» **What you should do**: All lines up to and including the one that contains "Open the tab" are to be transcribed exactly, starting from the first line of the records.

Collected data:
○ ○ ○ ○
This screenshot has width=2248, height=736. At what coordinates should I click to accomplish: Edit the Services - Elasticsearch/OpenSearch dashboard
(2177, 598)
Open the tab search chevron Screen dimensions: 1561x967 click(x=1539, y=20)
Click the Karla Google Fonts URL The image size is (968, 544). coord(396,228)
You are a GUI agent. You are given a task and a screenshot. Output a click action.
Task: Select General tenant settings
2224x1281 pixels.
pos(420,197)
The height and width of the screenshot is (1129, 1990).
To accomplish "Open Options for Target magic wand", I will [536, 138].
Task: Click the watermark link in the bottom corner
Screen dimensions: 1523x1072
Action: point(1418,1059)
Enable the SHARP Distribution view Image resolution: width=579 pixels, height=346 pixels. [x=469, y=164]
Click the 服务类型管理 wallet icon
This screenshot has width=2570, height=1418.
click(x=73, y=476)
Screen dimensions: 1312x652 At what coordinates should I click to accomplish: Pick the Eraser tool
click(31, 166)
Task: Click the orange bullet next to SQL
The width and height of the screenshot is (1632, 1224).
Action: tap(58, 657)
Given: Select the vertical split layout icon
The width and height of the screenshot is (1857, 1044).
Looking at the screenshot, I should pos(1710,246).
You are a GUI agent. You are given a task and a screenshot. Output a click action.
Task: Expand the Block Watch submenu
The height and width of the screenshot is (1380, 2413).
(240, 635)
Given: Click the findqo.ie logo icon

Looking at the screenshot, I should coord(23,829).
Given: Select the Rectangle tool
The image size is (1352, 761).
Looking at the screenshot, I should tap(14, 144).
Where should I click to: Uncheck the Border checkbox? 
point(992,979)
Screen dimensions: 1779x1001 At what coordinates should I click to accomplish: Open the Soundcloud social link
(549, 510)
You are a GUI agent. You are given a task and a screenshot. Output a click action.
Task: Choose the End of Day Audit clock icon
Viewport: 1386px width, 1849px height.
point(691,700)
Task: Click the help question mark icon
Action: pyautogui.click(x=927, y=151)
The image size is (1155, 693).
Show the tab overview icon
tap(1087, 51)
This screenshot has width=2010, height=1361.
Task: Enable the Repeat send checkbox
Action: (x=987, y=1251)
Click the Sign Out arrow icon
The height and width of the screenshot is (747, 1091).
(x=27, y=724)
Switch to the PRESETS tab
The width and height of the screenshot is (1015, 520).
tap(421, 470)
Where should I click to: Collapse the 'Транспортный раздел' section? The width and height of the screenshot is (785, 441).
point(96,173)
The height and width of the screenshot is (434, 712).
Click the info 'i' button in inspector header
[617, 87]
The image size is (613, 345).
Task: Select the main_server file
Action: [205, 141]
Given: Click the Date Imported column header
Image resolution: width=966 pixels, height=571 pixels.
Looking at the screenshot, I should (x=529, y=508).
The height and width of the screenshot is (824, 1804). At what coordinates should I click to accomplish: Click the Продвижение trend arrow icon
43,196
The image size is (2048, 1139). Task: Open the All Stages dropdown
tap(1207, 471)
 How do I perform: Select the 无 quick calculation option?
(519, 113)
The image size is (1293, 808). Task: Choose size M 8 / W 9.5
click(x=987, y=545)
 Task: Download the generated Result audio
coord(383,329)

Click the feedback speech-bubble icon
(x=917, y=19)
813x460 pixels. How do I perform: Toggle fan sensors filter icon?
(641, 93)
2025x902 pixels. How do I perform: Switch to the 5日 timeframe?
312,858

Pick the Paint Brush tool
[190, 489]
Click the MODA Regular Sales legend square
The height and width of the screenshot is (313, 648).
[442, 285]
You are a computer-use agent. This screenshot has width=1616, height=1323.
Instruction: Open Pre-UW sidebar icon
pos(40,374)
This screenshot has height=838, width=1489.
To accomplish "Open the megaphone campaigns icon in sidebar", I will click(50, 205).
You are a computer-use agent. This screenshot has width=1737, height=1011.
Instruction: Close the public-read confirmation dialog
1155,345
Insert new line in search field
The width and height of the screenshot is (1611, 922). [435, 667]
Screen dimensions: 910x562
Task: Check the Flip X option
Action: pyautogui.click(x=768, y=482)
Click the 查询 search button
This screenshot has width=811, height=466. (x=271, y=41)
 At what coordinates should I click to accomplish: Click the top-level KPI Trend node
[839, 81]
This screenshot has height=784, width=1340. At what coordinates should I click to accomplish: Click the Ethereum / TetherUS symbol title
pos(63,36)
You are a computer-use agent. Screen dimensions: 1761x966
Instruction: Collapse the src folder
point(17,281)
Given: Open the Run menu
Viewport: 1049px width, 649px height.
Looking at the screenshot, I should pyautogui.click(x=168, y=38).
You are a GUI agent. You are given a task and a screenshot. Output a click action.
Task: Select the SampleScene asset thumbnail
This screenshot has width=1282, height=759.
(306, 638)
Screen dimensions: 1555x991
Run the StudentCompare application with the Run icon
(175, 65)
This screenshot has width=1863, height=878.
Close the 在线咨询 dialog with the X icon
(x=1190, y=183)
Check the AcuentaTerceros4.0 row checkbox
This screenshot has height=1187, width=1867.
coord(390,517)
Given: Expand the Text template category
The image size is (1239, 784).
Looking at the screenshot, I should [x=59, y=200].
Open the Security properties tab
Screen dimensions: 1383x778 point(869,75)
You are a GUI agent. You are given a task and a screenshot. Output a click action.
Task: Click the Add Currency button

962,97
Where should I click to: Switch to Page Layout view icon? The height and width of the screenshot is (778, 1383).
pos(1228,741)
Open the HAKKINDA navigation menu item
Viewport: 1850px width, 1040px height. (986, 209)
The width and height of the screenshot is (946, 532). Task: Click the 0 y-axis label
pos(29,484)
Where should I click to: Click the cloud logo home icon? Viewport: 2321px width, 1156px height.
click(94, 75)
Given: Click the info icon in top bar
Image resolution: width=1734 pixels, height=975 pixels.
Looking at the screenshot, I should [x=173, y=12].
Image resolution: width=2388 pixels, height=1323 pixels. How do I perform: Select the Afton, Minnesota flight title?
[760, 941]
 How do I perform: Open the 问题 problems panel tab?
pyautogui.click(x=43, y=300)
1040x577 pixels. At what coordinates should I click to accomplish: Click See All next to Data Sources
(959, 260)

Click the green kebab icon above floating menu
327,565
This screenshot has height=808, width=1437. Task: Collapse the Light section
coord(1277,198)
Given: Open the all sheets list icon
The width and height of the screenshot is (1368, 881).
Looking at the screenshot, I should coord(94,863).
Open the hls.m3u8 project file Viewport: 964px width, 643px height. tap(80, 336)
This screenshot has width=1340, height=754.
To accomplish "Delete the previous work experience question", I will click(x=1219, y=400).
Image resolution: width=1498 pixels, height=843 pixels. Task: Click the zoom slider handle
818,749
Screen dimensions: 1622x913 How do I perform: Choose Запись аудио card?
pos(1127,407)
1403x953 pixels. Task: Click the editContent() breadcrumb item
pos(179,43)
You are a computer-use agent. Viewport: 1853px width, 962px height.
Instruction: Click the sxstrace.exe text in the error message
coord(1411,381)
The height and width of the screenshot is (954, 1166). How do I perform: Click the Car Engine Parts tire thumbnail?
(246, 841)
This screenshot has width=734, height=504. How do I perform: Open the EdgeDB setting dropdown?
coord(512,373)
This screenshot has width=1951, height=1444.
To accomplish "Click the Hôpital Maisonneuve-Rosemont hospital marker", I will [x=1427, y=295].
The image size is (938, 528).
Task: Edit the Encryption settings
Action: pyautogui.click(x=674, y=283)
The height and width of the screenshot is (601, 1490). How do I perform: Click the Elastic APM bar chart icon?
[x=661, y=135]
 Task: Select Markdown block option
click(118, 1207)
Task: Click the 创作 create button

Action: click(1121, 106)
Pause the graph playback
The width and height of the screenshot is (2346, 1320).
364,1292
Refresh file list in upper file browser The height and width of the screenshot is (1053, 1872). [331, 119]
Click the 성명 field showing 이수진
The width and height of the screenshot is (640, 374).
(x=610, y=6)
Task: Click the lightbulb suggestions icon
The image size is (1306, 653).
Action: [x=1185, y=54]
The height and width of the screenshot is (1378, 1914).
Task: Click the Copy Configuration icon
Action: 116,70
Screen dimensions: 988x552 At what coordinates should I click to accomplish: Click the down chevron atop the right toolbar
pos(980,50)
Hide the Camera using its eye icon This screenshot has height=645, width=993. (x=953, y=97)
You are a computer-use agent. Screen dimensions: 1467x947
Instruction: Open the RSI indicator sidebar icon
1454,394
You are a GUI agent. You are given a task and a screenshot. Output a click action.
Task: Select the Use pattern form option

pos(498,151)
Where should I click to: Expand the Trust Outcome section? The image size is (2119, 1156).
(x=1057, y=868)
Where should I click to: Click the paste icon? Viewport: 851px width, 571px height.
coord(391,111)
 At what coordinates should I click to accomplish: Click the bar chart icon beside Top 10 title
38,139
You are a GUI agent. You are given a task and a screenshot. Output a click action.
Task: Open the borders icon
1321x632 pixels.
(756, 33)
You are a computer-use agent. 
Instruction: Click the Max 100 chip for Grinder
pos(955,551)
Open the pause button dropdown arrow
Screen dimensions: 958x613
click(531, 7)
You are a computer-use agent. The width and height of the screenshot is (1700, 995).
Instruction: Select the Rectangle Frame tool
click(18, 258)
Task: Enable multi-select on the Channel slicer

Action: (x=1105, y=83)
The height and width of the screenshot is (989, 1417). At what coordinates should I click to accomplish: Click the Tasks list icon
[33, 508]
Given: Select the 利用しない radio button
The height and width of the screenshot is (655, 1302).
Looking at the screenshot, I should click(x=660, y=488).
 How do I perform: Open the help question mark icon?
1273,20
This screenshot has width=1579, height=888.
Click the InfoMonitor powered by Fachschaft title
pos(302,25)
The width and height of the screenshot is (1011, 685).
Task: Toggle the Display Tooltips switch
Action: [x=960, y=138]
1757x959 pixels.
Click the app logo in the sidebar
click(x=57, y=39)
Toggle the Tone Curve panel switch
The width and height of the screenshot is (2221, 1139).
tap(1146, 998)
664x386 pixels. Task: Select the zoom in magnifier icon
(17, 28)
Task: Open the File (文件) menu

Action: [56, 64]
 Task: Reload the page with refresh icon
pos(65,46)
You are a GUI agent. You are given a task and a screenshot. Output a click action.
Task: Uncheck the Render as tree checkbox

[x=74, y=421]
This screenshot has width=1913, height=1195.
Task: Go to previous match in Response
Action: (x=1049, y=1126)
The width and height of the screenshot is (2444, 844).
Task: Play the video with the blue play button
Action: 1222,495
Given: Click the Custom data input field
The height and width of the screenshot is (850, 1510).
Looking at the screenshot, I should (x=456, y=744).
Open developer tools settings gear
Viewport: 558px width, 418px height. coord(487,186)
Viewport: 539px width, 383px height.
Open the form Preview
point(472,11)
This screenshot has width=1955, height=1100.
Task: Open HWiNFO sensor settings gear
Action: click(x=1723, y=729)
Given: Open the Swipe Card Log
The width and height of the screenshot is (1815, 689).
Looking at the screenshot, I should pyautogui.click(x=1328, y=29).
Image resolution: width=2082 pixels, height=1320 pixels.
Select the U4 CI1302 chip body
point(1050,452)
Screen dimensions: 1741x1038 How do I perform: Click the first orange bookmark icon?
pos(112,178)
○ ○ ○ ○
» **Output for this exercise**:
This screenshot has width=2248, height=736. At what coordinates should I click to accomplish: Edit the Services - Elasticsearch/OpenSearch dashboard
(2177, 598)
Open the tab search chevron Screen dimensions: 1561x967 click(x=1539, y=20)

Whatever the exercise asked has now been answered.